International Workshop on 
Biological Evolution and Statistical Physics
May 10-14, 2000 

The Structure of Fitness Landscapes
Peter F. Stadler 
    Institute for Theoretical Chemistry and Structural Biology 
     Währingerstr. 17,  A-1090 Vienna 
studla@tbi.univie.ac.at

Landscapes are an important concept in molecular evolution, the physics of disordered systems, and combinatorial optimization. We understand a landscape as a real-valued function of a usually very large set of configurations: RNA sequences, spin configurations, or Travelling Salesman tours, together with a notion of ``nearness'' among configurations, which is derived e.g. from the genetic operators or search rules.

In order to understand the qualitative differences between relatively simple spin glasses or combinatorial optimization problems and realistic biological fitness landscape models, aggregate measures of ruggedness and neutrality are considered.

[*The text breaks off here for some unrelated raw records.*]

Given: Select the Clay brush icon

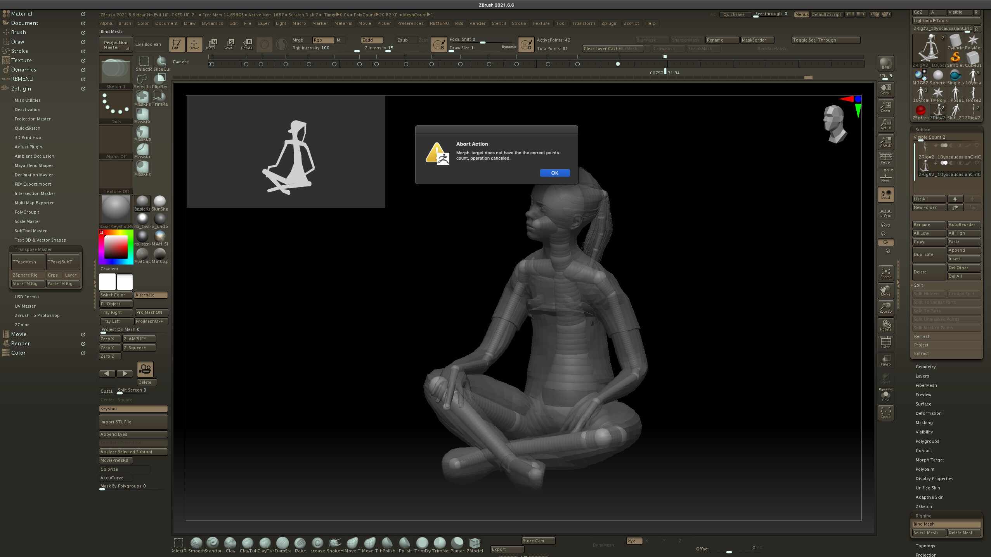Looking at the screenshot, I should point(230,545).
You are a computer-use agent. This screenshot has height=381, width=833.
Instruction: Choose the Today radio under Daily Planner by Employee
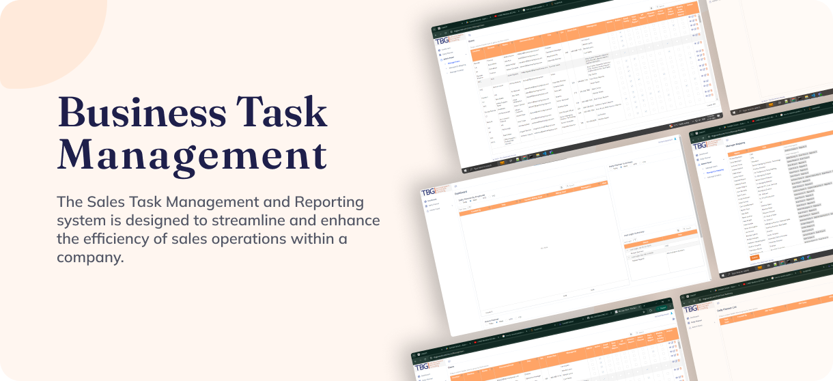point(460,201)
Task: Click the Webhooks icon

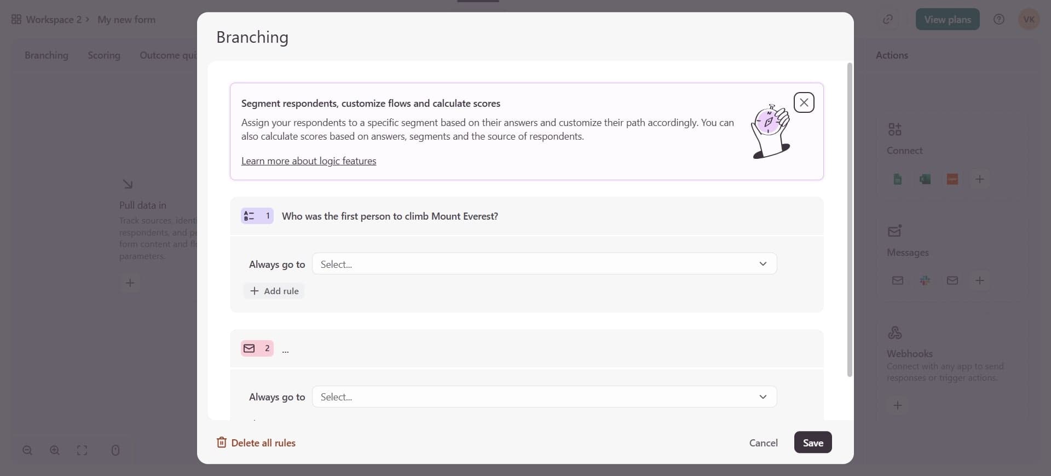Action: tap(894, 332)
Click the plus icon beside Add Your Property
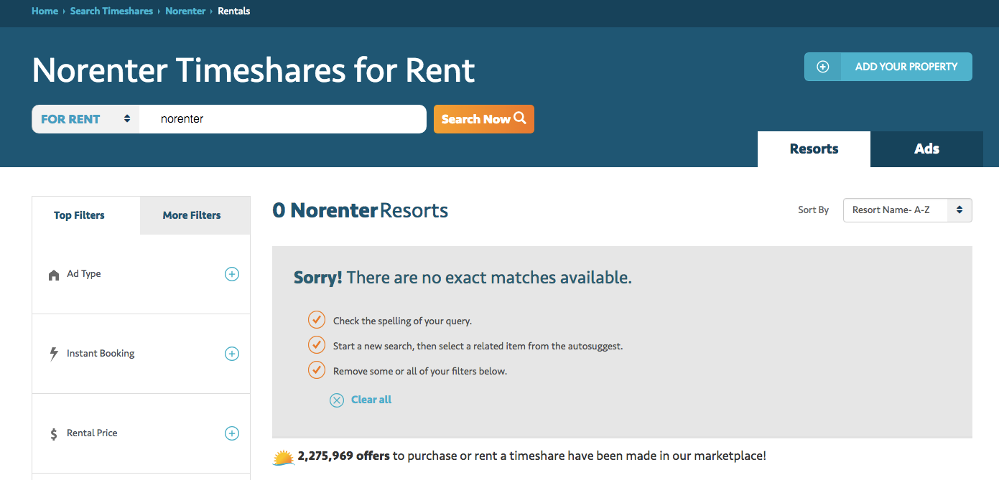The height and width of the screenshot is (480, 999). [x=823, y=67]
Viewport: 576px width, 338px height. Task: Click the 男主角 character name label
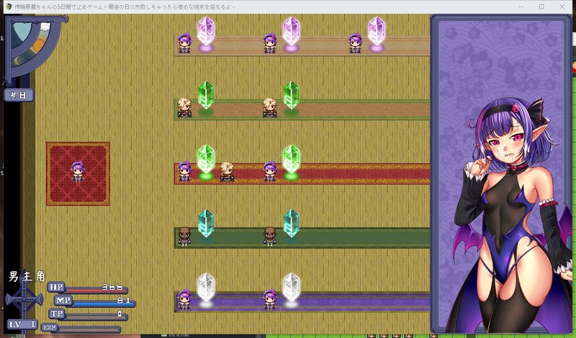point(27,275)
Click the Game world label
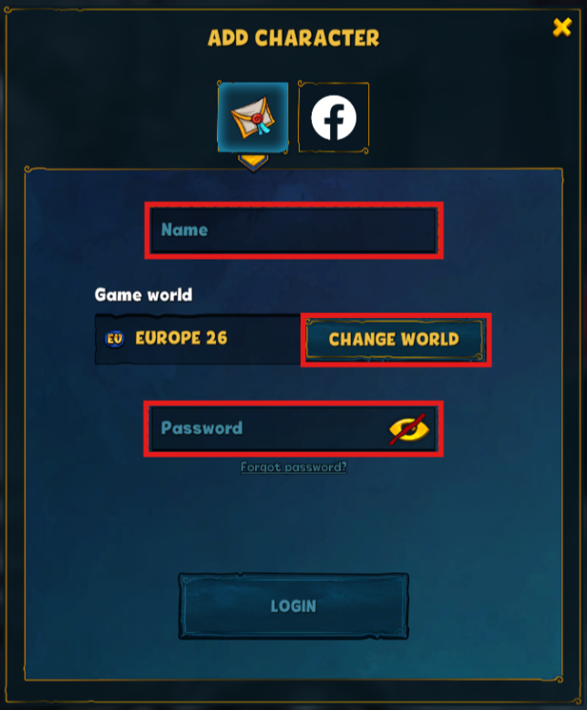The image size is (587, 710). (x=144, y=294)
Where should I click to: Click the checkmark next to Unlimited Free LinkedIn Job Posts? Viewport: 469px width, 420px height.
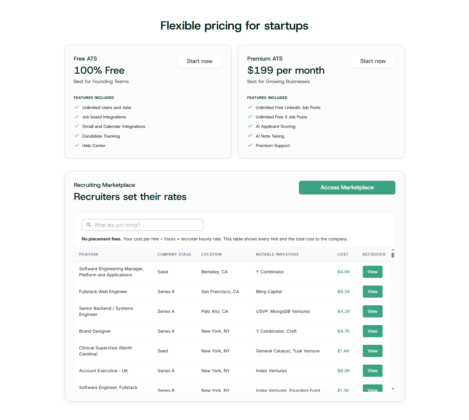[250, 107]
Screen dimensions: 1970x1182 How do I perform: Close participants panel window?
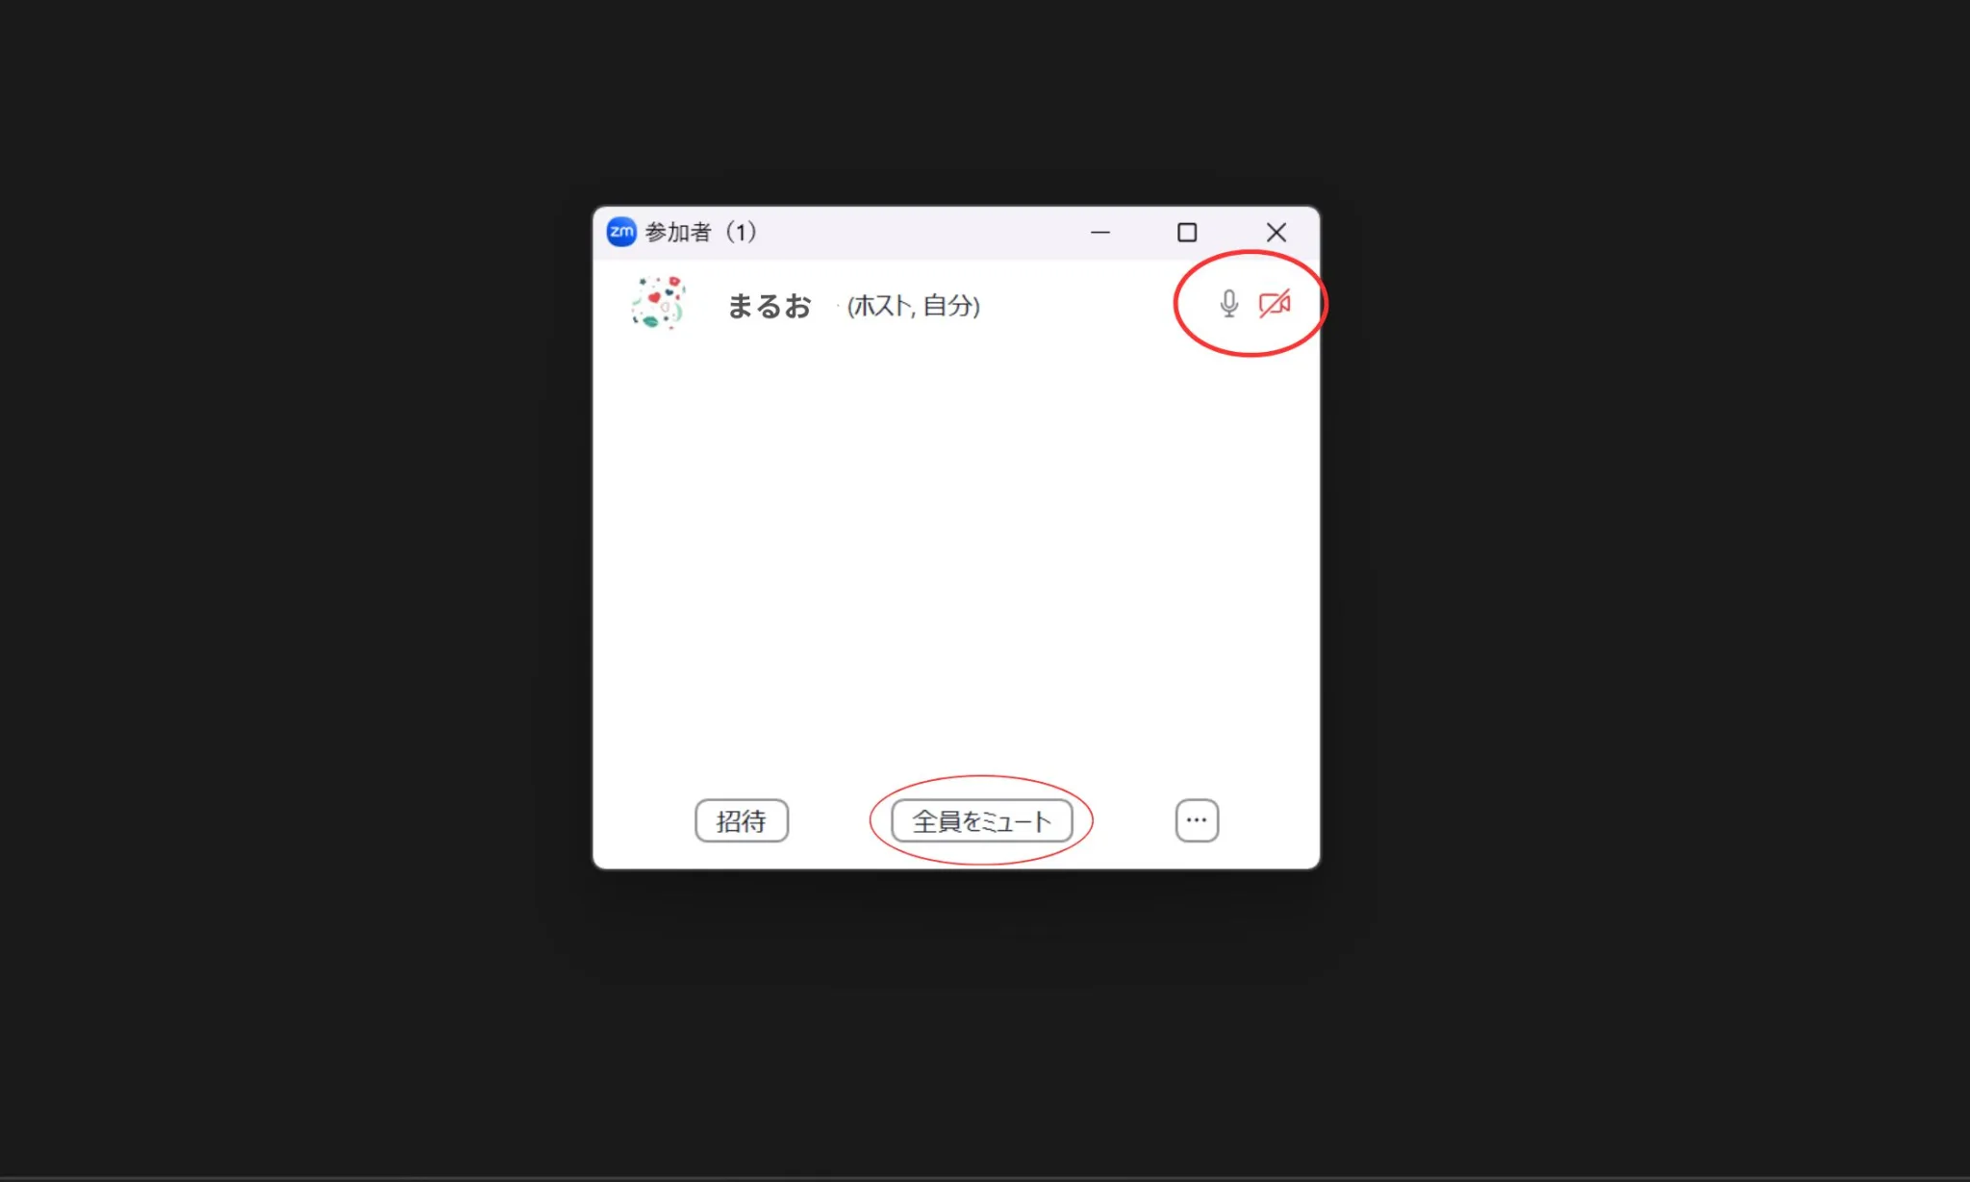1276,229
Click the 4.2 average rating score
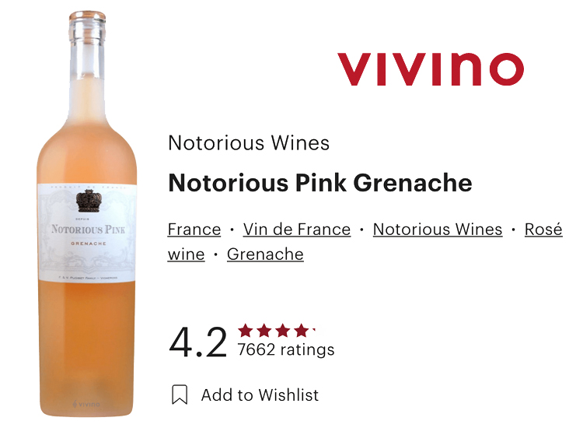The width and height of the screenshot is (583, 428). (198, 342)

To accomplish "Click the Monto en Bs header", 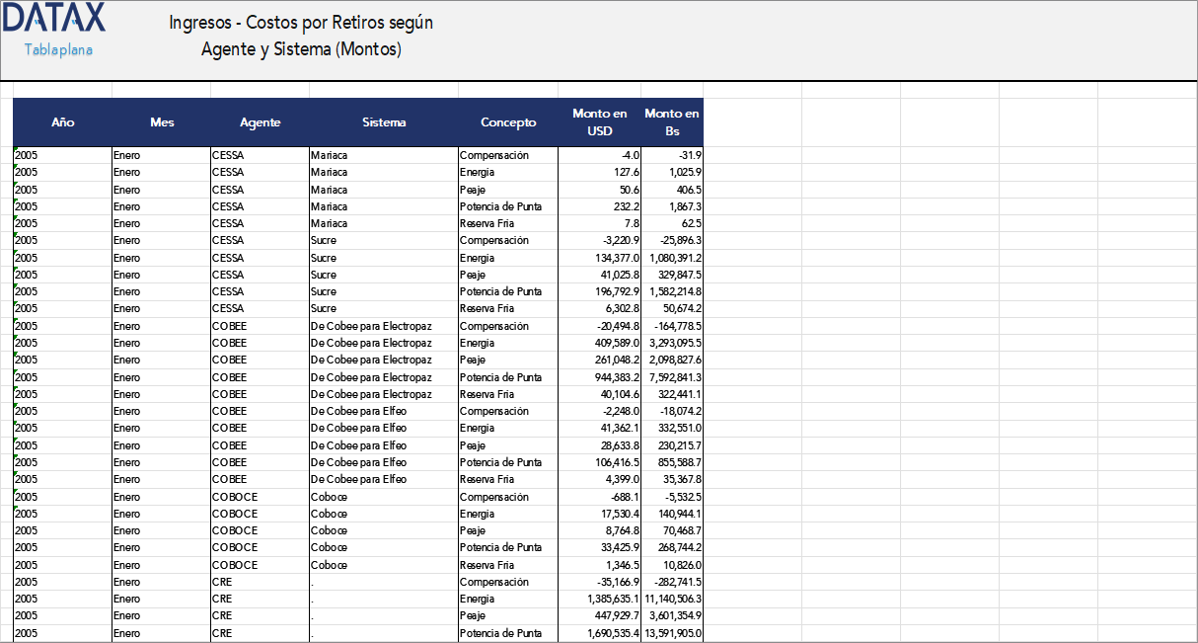I will tap(672, 122).
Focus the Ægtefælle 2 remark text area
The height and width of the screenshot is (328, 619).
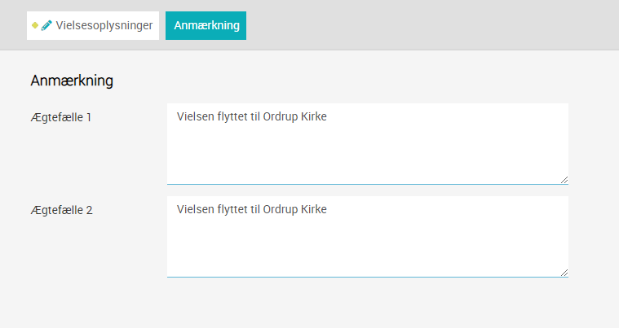pos(368,237)
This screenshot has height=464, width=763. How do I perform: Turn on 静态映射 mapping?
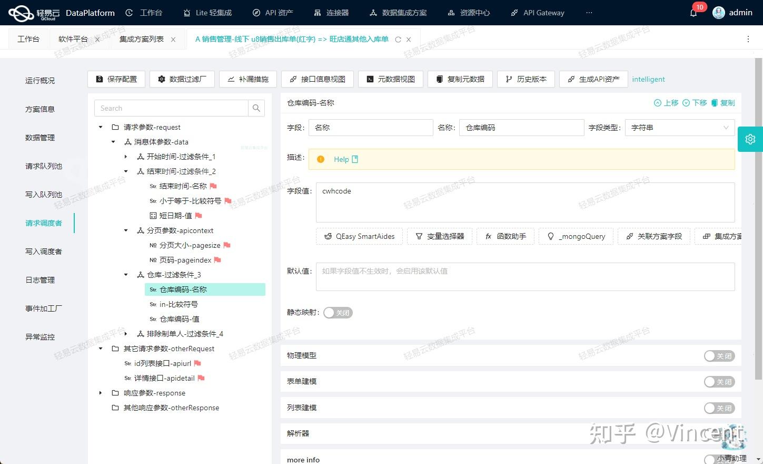tap(338, 312)
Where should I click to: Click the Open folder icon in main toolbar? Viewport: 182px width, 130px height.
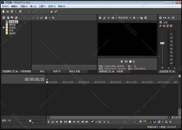[x=8, y=11]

Ruggedness, sometimes measured in terms of local optima or adaptive walks, is most easily quantified by means of correlation functions. Neutrality, albeit seemingly just the absence of ruggedness,
turns out to be an independent property of landscapes.

A Fourier transform-like formalism can be used to extract global information on a landscape and to compare different cost functions on the same configuration space or the same cost function as seen by different search operators.